コースの料理は、どれも芸術作品のように皿の上で輝き、舌の上ではダンスを踊る。
どれも美味しくて、千影の表情はコロコロ変わった。
最後に待っていたのは、彼女がリクエストしていたケーキ。
部屋の灯を消したと思えば、シェフがバースデーソングを歌いながら、花火のついたプレートを運んでくる。

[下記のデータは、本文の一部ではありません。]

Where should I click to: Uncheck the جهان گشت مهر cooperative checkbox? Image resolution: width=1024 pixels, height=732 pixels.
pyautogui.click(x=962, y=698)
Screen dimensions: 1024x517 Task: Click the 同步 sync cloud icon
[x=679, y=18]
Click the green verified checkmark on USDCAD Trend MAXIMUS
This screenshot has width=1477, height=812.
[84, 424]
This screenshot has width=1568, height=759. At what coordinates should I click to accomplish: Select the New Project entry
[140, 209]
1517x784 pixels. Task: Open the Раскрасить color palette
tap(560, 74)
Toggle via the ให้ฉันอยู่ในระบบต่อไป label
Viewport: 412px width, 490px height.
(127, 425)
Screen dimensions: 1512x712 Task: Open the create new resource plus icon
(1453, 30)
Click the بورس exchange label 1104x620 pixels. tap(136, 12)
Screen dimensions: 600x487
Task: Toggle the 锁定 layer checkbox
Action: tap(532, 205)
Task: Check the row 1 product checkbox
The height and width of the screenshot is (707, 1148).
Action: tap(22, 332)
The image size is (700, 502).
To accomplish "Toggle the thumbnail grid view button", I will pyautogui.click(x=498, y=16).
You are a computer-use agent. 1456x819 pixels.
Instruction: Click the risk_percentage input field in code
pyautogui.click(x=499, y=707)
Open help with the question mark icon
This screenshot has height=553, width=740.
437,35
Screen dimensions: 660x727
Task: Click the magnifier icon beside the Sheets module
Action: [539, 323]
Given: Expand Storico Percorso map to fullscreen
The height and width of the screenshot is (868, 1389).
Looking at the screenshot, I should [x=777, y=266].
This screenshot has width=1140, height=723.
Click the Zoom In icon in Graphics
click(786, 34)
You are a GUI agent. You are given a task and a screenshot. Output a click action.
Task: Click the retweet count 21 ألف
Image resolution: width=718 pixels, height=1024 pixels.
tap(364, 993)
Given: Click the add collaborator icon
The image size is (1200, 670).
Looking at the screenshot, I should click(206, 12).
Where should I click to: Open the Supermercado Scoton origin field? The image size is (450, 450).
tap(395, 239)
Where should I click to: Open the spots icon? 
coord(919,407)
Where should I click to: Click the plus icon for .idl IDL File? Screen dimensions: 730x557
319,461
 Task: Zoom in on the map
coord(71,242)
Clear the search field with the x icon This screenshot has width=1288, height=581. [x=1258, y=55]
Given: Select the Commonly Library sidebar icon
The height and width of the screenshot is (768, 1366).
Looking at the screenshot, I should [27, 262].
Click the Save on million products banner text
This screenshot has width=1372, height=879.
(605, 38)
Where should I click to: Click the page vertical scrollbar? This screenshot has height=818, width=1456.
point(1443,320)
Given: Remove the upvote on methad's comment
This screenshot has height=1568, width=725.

紅語で書かれた祝いの言葉に、苺がふんだんに使われたケーキが。
「「おめでとうございます!」」
風間や琴吹も共に千影を祝った。
「す、すごい! ありがとうございます」
こんなサプライズは、もちろん初めてだ。
彼女は花火が消えたあと、美味しくケーキを食す。
お腹も心も満たされたのだが、壱成がなにかを取り出した。
「誕生日プレゼント。色々考えたんだが、君にはこれがいいかと」
「えっ。よろしいのですか?」
「ああ。俺も君には世話になっているからな。これくらいさせてくれ」
それは白須を意識してた言葉なのだが、白須など好きでも何でもない千影は気がつかなかった。
「開けても?」
壱成が頷くのを見て、渡された包みを開く。
中に入っていたのは、金と黒に艶めく万年筆。
彼女は言葉を失った。
——それは、真香だったら決して選ばれることがないだろう品。
ずっと勉強して、努力してきた自分だから与えられたギフト。
目頭が熱くなって、込み上げてくるものがある。
「う、嬉しいです。大事にします。ありがとうございます」
泣きそうなのを堪えて、彼女は笑った。
それは、いつもの真香を真似した笑顔ではなかったのだが、壱成は目を見開き、耳を赤く染めて顔を逸らしたことを、この時の彼女は見逃していた。